start

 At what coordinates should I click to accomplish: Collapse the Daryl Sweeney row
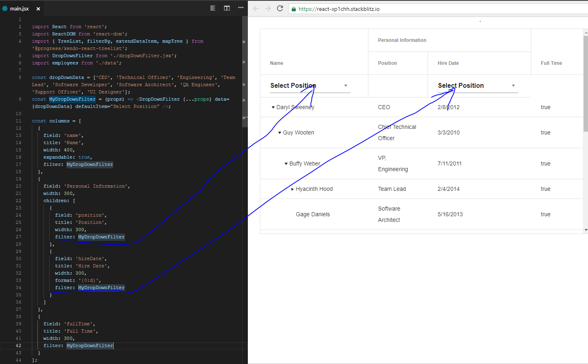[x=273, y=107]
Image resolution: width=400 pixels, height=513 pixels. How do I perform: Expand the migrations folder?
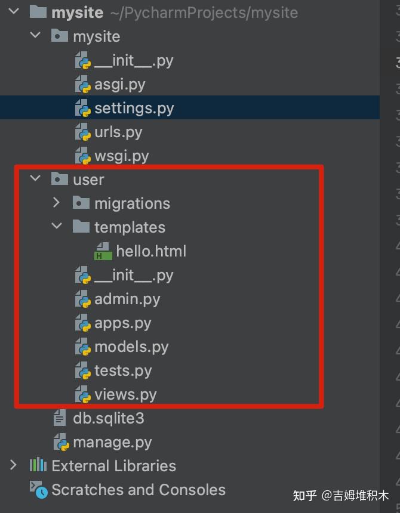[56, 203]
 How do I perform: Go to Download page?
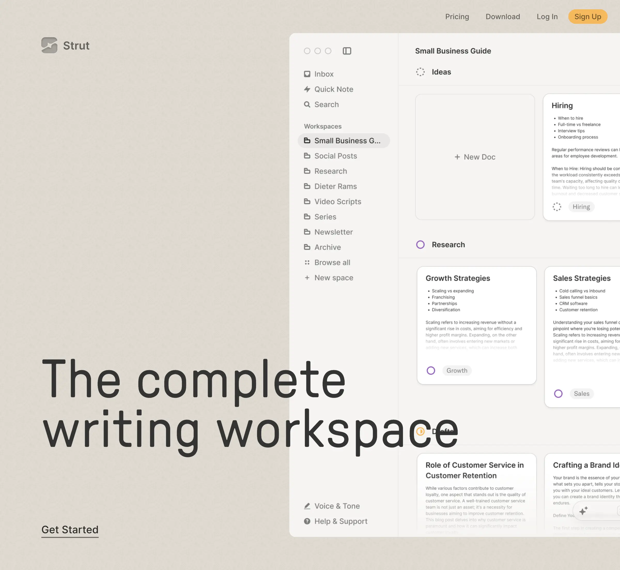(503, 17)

end

Pull out every line of the data above that contains the word "perform". Matches are case-sensitive, so a different capitalization does not count.

-- Solution --
Image resolution: width=400 pixels, height=513 pixels. How do I perform: Expand the migrations folder?
 How do I perform: Go to Download page?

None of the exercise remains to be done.